ASSIGNED TASK: For each line below that holds "will", return the line as it stands.

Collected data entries
######

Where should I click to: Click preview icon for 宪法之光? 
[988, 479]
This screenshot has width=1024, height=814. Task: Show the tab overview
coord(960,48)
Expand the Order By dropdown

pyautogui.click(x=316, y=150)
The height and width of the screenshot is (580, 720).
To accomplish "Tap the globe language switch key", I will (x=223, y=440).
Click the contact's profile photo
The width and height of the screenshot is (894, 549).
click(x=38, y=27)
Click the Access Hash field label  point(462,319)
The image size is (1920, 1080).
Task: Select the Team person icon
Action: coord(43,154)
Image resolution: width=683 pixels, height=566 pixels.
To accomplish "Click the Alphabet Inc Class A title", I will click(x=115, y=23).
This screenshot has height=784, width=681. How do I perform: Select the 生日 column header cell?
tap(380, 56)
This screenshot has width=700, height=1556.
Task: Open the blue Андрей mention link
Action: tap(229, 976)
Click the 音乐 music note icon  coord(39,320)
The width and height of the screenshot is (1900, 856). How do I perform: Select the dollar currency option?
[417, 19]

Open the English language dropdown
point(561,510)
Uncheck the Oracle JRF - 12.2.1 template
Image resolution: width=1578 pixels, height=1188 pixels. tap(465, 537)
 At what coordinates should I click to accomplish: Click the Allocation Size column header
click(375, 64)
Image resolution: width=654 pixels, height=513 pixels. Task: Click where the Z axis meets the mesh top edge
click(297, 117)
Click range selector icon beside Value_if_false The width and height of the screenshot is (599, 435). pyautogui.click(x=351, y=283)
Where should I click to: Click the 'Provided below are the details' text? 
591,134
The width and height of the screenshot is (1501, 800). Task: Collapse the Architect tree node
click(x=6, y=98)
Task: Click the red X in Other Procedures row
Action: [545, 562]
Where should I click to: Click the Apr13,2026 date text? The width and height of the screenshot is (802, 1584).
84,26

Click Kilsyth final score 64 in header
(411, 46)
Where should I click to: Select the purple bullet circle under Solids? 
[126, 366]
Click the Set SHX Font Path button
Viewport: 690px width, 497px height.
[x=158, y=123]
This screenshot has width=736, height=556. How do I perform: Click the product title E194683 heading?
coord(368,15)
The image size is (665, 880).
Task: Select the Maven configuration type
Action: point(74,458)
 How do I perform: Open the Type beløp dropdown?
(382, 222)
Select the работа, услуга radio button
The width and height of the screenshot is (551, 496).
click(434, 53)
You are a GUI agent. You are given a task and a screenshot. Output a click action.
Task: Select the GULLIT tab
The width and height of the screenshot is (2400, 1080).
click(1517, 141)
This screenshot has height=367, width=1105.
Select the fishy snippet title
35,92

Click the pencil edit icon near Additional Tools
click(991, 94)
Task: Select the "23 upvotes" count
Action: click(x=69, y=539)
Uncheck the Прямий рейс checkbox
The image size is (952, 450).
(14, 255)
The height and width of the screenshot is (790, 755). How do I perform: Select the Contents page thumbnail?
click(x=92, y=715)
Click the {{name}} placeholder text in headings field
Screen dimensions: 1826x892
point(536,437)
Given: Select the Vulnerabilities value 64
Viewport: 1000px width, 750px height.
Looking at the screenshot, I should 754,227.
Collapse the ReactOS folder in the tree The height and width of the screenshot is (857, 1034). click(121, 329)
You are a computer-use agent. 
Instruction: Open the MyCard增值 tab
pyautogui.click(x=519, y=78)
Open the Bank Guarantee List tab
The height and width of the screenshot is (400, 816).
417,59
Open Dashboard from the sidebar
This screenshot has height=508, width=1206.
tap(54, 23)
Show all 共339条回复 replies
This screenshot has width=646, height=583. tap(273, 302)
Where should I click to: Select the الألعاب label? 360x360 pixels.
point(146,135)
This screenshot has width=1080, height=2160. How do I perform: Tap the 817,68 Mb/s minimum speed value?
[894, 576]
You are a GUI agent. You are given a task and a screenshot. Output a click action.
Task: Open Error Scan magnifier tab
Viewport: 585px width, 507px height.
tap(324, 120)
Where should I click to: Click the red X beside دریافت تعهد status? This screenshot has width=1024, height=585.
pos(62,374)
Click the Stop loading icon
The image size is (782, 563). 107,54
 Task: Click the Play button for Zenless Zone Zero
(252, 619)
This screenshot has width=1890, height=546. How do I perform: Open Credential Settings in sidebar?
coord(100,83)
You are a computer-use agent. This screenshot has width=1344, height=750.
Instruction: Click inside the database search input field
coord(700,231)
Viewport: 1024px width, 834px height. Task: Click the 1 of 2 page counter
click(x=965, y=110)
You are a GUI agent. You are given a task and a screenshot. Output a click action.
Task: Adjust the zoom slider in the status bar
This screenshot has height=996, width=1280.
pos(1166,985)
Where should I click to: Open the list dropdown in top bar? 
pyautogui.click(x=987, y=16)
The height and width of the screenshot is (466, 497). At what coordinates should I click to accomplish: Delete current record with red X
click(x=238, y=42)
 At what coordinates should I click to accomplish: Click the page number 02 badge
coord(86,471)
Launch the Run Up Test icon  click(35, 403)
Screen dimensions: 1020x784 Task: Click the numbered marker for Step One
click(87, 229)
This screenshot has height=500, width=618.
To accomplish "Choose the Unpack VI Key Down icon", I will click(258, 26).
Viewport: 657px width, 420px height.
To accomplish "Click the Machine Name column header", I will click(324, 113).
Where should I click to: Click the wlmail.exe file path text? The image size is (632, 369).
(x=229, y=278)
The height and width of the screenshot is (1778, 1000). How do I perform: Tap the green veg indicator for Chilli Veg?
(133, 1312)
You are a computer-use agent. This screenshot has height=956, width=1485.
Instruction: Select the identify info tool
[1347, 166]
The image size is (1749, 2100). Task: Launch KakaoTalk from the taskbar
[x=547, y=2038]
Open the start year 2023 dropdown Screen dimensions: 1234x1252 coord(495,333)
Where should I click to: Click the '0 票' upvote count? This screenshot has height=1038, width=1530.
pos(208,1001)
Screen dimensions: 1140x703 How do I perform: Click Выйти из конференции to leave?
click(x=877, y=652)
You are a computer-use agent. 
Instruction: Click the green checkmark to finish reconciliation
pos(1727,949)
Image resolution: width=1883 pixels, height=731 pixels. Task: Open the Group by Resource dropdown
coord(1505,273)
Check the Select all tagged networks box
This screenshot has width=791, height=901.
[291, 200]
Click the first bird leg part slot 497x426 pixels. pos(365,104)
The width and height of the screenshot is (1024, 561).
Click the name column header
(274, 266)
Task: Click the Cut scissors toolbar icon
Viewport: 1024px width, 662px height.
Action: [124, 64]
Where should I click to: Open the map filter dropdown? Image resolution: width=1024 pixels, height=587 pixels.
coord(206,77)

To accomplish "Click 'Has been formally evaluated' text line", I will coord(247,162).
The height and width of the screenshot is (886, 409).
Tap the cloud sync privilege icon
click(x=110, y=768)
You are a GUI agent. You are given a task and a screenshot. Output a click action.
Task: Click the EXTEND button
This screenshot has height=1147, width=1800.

######

EXERCISE RESULT:
To accomplish "Tap the globe language switch key", I will (x=223, y=440).
To accomplish "Click the Alphabet Inc Class A title", I will click(x=115, y=23).
To accomplish "Choose the Unpack VI Key Down icon", I will click(258, 26).
To accomplish "Click the Machine Name column header", I will click(324, 113).
To accomplish "Click 'Has been formally evaluated' text line", I will coord(247,162).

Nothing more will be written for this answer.